*Brief*
In how many lines of the listing does the string "post" appear? Give only the number.

* * *

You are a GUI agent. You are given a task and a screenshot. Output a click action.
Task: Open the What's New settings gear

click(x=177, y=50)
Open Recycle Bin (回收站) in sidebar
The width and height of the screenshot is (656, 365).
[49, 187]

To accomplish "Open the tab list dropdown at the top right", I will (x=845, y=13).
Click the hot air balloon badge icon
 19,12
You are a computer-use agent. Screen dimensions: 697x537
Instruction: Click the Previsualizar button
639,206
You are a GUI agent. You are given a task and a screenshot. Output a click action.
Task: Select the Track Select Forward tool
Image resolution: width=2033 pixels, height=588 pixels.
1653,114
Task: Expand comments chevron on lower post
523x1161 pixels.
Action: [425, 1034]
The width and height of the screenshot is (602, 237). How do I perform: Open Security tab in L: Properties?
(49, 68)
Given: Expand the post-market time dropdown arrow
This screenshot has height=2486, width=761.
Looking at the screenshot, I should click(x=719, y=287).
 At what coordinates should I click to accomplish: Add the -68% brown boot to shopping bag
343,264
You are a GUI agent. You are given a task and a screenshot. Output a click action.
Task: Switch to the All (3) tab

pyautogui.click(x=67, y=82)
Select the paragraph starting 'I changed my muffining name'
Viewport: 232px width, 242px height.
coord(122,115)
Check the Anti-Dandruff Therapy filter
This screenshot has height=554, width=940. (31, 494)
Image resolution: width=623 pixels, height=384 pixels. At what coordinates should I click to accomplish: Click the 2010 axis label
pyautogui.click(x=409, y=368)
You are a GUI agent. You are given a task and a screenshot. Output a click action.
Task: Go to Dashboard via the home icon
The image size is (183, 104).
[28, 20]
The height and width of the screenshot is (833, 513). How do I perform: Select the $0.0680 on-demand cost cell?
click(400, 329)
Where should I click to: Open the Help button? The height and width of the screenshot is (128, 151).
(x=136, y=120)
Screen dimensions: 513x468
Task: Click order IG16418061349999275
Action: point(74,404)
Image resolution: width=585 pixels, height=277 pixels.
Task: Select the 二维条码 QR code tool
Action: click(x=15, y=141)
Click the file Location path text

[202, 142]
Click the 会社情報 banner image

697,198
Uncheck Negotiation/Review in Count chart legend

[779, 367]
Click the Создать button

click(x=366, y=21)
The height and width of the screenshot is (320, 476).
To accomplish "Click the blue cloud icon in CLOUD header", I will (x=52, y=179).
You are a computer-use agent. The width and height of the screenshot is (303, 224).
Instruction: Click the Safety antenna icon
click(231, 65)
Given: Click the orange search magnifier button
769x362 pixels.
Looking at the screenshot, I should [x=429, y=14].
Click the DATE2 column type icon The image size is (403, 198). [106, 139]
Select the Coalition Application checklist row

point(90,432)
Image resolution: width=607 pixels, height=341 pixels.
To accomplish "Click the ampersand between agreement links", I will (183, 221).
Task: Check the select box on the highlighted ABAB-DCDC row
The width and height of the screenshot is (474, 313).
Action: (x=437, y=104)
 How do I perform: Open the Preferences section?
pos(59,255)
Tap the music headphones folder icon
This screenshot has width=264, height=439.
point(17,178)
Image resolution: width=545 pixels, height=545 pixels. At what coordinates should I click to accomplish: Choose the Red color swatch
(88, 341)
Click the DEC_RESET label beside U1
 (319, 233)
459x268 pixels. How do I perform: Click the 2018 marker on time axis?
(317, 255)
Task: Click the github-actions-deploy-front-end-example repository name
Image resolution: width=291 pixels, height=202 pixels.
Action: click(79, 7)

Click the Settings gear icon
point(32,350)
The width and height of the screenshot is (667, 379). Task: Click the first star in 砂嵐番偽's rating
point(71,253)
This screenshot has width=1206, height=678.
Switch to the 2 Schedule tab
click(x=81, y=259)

* * *

*Exercise output*
2